醋酸美仑孕酮、醋酸氯地孕酮和醋酸甲地孕酮为合成的孕激素类药物，有明显的孕激素和抗雄激素作用，可抑制排卵。孕激素对垂体促性腺激素的释放有一定的抑制作用，动物实验表明有死胎率增加和致畸作用，副作用有：①恶心、头晕、倦怠；②突破性出血；③孕期服用，会增加女性后代的男性化作用。孕激素类药物能增强体内物质沉积和改善生产性能，可以很快产生显著和直接的经济效益，因此，对生产者有很大的吸引力。畜牧业中使用孕激素类药物(非治疗用途)已有很长的历史，但人类长期食用含有激素的肉制食品，即使含量甚微，亦会明显影响机体的激素平衡，而且有致癌危险，对幼儿造成发育异常等危害。因此，开发一种能检测孕酮残留量的方法是十分必要的。检测孕激素类药物的方法有很多，如液相色谱/质谱法(LC/MS)、气相色谱/质谱法(GC/MS)和液相色谱法等。本文采用高效液相色谱法对牛和猪脂肪样品中的孕酮进行检测。

2 试剂与仪器

2.1 试剂 醋酸美仑孕酮、醋酸氯地孕酮和醋酸甲地孕酮标准品(Sigama公司)，乙腈(HPLC级)，甲醇(HPLC级)，乙酸乙酯(HPLC级)，其他试剂为分析纯。水由Milli-Q净化系统(Millipore公司)制得。①标准储备液：1000μg/ml，分别准确称取0.050g醋酸美仑孕酮、醋酸氯地孕酮和醋酸甲地孕酮标准品于50ml容量瓶中，用甲醇定容。于4℃保存，可使用一年。②混合中间溶液I：100μg/ml，分别吸取10.0ml醋酸美仑孕酮、醋酸氯地孕酮和醋酸甲地孕酮标准储备液于100ml容量瓶中，用甲醇定容。于4℃保存，可使用一年。③混合中间溶液II：1.0μg/ml，取1.00ml混合中间溶液I于100ml容量瓶中，用甲醇定容。于4℃保存，可使用半年。④混合标准工作液：分别吸取10、20、40、80、100μl混合中间溶液II添加到980、970、950、910、890μl的乙腈-水(65:35)中，再加入10μl 0.2％盐酸溶液，混匀，得到浓度为0.010μg/ml、0.020μg/ml、0.040μg/ml、0.080μg/ml和0.10μg/ml混合标准工作液，供液相色谱测定，当日使用。

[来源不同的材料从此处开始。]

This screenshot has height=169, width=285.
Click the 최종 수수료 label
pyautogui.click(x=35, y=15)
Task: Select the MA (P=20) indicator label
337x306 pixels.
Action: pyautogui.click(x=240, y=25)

2.2 仪器 Waters液相色谱系统，510泵体，486紫外-可见光检测器，Emprower pro色谱软件。氮气吹干仪(Organomation Associates，Jnc.公司)；固相萃取装置(Supelco公司)；低温离心机(德国Eppendorf公司)；涡旋混匀器(XW-80A型，上海医大仪器厂)；CN固相萃取柱(3ml，Waters公司)。

3 测定步骤

3.1 试样的制备与保存 ①试样的制备 把大约5g的猪或牛脂肪组织切成小块，然后放入底部塞有玻璃棉的漏斗中，放入150ml的烧杯中，将烧杯置于微波炉内。根据所熬制脂肪量，使用最大功率，加热30～60s，如果脂肪没有融化，可在间隔30～60s以后重复加热30～60s，直到有液体脂肪流出，通过漏斗滴入烧杯中。把熬制好的脂肪油放入样品瓶中，密封，并做上标记。②样品的保存 把熬制好的脂肪油样品置于-18℃中，冷冻保存。

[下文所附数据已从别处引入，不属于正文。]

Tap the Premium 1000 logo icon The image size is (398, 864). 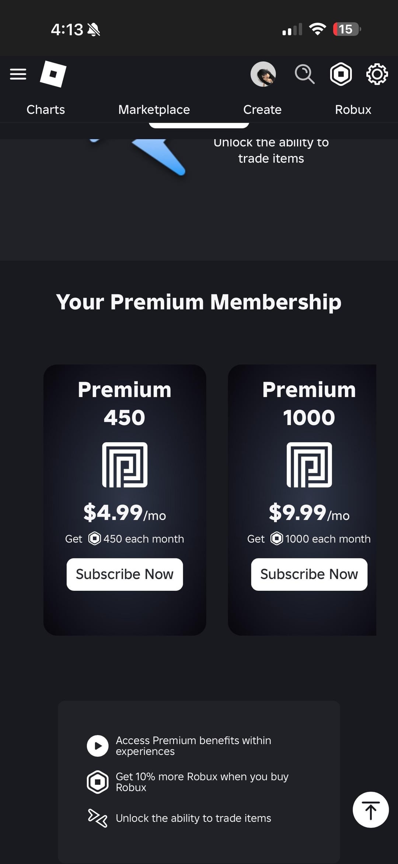(309, 465)
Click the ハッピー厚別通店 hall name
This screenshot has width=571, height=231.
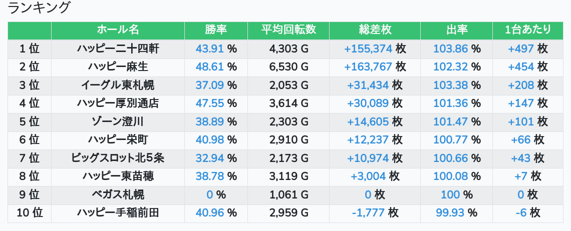click(x=118, y=104)
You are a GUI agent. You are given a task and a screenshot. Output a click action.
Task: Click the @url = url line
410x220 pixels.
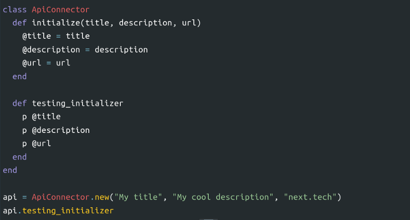point(47,63)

3.2 提取 称取熬制好的脂肪油2.00±0.01g，置于50ml具塞离心管中，加入5ml乙腈，于60℃水浴中保温3min以使固体脂肪溶化，涡旋振摇1min，在-5℃下离心7min(离心力1160g)，吸取上清液至15ml带塞聚丙烯离心管，再在沉淀物中加入5ml乙腈重复提取一次，合并上清液。在合并的乙腈提取液中加入2×2ml正己烷，涡旋振摇1min，于-5℃中离心5min(离心力1160g)，弃去正己烷层。乙腈提取液于60℃中用氮气吹干仪吹干，残渣待皂化。

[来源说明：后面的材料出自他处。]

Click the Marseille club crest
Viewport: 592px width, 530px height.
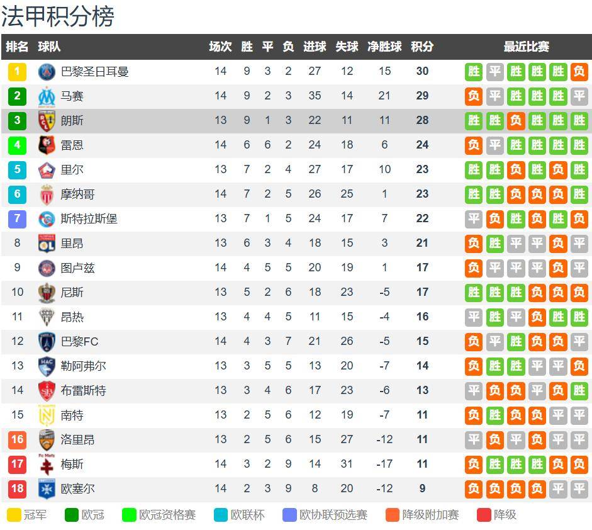tap(47, 96)
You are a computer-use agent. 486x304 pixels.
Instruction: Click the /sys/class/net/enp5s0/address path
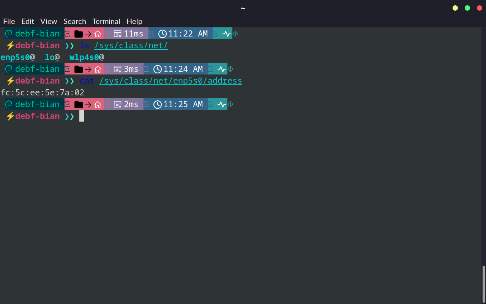170,81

3.3 皂化 在残渣(2.2项)中依次加入4ml正己烷、1ml 0.1mol/L 氢氧化钠溶液和0.5ml1.0mol/L氯化镁溶液，于涡旋混匀器上快速混匀10s，在60℃水浴中保温15min，于-5℃中离心5min(离心力1160g)，吸取上清液至15ml玻璃试管。在沉淀物中再加入4ml正己烷混匀后，在60℃水浴中加热15min后，在-5℃中离心5min(离心力1160g)，合并上清液。于60℃中用氮气吹干仪吹干，用1.0ml正己烷溶解残渣，待净化。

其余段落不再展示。